Colorado residents use as much water on their yards and gardens every year as they do inside their homes, according to Colorado WaterWise, an organization dedicated to water conservation and eco-friendly landscaping tips.
That’s why the group urges residents to xeriscape — a type of landscaping that uses drought-tolerant plants and grasses — which it says can help cut water use by 60 percent or more.
Besides saving water and money, xeriscape’s eye-catching designs can improve the value of your home by as much as 15 percent, according to the group.
The most important part of xeriscape is planning, says Dr. Jim Klett, professor and extension landscape horticulturist with Colorado State University (CSU). When selecting plants, Klett says, “Take into consideration [sun] exposure and how plants grow.” You should also consider a plant’s water and soil requirements, he says.
For example, yards with western exposures generally produce hot spots, Klett says. Unless you have a lot of shade trees, “Choose more drought-tolerant plants,” he adds.
Because xeriscape incorporates turf reduction, people mistakenly think it means removing all grass and replacing it with native plants or pebble gardens with cacti nestled into the rocks, according to Colorado WaterWise.
Instead, the Colorado Water Conservation Board suggests using “approximately 25 percent low water use plants, 25 percent moderate water use plants and up to 50 percent traditional turf.”
Xeriscape includes a diverse collection of flowers, ornamental grasses and mulches that cool the soil beneath and conserve water — options that can help homeowners swap out water-guzzling flora for species that require less moisture.
Many irises, tulips and roses can be introduced to non-irrigated landscaping in the Rocky Mountain region, according to the Boulder Community Network.
Known for their resilience in high-elevation, semi-arid climates, zinnias work well with echinacea, liatris and mirabilis, according to gardeners at PlantSelect.org, a CSU-based website with xeriscaping tips.
If you want more variety, the CSU Extension suggests ornamental grasses like sedges, rushes and hardy bamboo. These tall and short grasses can add height and movement in the garden, though some vary in water and sunlight requirements, says Klett.
Grasses that prefer more moisture include switch grass, a native variety.
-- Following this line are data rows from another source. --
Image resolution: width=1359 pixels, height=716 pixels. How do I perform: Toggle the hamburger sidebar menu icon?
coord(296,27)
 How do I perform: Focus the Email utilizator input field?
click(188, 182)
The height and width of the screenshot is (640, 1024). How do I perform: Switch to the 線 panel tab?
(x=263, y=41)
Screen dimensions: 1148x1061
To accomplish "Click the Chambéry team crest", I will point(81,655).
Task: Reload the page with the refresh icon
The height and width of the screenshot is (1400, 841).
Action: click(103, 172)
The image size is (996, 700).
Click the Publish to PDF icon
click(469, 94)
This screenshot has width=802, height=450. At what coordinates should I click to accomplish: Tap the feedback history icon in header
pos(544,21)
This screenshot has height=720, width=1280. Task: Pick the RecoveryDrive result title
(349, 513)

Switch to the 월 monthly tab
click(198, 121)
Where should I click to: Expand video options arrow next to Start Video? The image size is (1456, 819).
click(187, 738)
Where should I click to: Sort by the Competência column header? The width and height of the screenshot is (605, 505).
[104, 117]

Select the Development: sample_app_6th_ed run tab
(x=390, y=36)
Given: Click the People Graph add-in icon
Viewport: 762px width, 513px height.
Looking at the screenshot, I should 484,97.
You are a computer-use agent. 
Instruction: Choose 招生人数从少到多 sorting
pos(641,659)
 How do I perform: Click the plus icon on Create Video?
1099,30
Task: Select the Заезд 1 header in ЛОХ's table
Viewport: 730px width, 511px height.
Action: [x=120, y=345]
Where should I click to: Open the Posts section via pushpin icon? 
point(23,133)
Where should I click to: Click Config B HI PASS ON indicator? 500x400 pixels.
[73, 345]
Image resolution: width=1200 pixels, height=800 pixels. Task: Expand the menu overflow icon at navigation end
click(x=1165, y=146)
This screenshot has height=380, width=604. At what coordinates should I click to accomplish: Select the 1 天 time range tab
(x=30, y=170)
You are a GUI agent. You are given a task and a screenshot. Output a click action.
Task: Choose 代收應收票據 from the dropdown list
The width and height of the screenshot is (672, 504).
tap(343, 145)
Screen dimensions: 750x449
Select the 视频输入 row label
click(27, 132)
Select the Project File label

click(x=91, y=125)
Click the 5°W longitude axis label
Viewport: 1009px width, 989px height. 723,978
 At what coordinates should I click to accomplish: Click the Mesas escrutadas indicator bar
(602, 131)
Some popular non-natives like maiden grass — which includes variegated Japanese silver grass — also require regular watering, according to the CSU Extension.
If you need more plant pairing ideas, the Denver Botanic Gardens offers an online Gardens Navigator tool.
Residents along Colorado’s Front Range typically enjoy a mild climate — except in the summer, when temperatures can soar into the triple digits. Add to that the fact that the state’s average rainfall is 15 inches a year, according to the CSU Extension. The result is homeowners eagerly rejuvenating their brown, dead-looking lawns by over-watering.
To save water, homeowners should opt for grass varieties adapted to the region, says Klett. Natives like buffalograss or blue grama thrive in drought conditions compared to traditional varieties, he says.
To prevent the inevitable mid-summer brown spots on lawns, Klett suggests “cyclic watering,” a temporary measure done twice a day (once in the early morning and another in the evening), often with shorter watering durations.
“You may need an extra inch and a half of water. Increase the amount of water you’re putting on your lawn in July and August,” Klett says.
He advises to watch out for water runoff — an indicator of overwatering, especially with sloped yards.
To conserve water, Denver Water, the city’s utility provider, prohibits watering between 10 a.m. and 6 p.m. during the summer and allows watering only three times per week.
To keep moisture in the lawn, the CSU Extension recommends using a mulching blade on your lawn mower. It instantly delivers grass clippings to the lawn, which can trap water, helping to reduce evaporation and weeds.
Follow these recommendations and you’ll be helping to reduce water consumption in the Denver area.